A midwestern food processing company that has been in the business for 17 years processes fresh-cut produce and sells it to wholesale distributors. For 16 years, it used a controller that would no longer meet the demands of the growing business, and the company replaced it with a different unit.
Explore this issueAugust/September 2005
However, the new controller could not adequately maintain the customer’s required wash water parameters. This inconsistency in control required constant recalibration and monitoring of the equipment.
The processing company’s engineering supervisor estimates he and a fellow employee had to adjust the controller every half hour and spent on average one to two hours per day checking the controller.
“We let price factor too heavily into our decision,” recalls the engineering supervisor, “but we learned the hard way that you get what you pay for.”
The food processor only kept the replacement controller online for six months before getting a newer wash water quality control system, especially designed for the agriculture industry.
“This system did cost more than its predecessor,” admits the food processing company’s engineering supervisor. “But in the long run, we believe the operational cost savings will far outweigh the initial capital cost.”
Now only one person has to check the controller once a day. Thus far, the machine has not needed to be recalibrated. Chemicals are more efficiently used. And better bacterial control has extended produce shelf life to well over a week.
The addition of the newer controller has led to more product being sold and less being discarded on-site. Better disinfection and water quality have greatly increased the overall food safety of the processor’s product.
The Control System
At the processing company, the produce is first cut before it passes through a closed-flume system containing 36º F ingredient water for 20 to 30 seconds. The product is then spun and packaged.
The controller helps maintain a pH level that is not too acidic yet will provide a good chlorine disinfection rate. Controlling the chlorine and pH levels is important. If pH is too low, it will corrode tanks but boost chlorine’s effectiveness. If pH is too high, it will compromise the shelf life of the product and hinder chlorine’s effectiveness. Maintaining a pH of 6.8 to 7.2 at 700 to 750 millivolts is ideal. Chlorine works better at this lower pH, yet the dosage is high enough to disinfect and not cause chloramines to form. Water is typically disposed of between product runs.
The control system also combines industrial-duty sensor technology, UL/ CSA/CE design specifications and full-featured functionality.

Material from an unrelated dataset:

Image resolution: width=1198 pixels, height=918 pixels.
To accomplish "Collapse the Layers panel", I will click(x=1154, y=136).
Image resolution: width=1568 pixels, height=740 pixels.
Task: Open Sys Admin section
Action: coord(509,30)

The 12-line by 40-character display and help-screens prompt operators quickly and easily through the system’s vast capabilities that include five different control modes, chemical inventory and process signal monitoring, DCS reporting and data logging.
The control system also comes with software that allows operators to remotely access the controller from a computer located up to 1,000 feet away and to receive system alerts via pager. The manufacturer also has the ability to troubleshoot the system from their facility in Bradley, Ill.
“Being able to download all the daily values for the ingredient water is invaluable,” adds the company’s engineering supervisor. “Moreover, the tool allows us to assure food safety for all of our customers.”
Making the Cut
In addition to the above features, the controller also has a time-based proportional control that alleviates overshooting set point. This, of course, results in additional savings for the food processing company.
“The system is definitely saving us money,” attests a company spokesperson. “Just in man-hours alone, we save at least one to two hours per day. But you can’t really put a price on peace-of-mind.”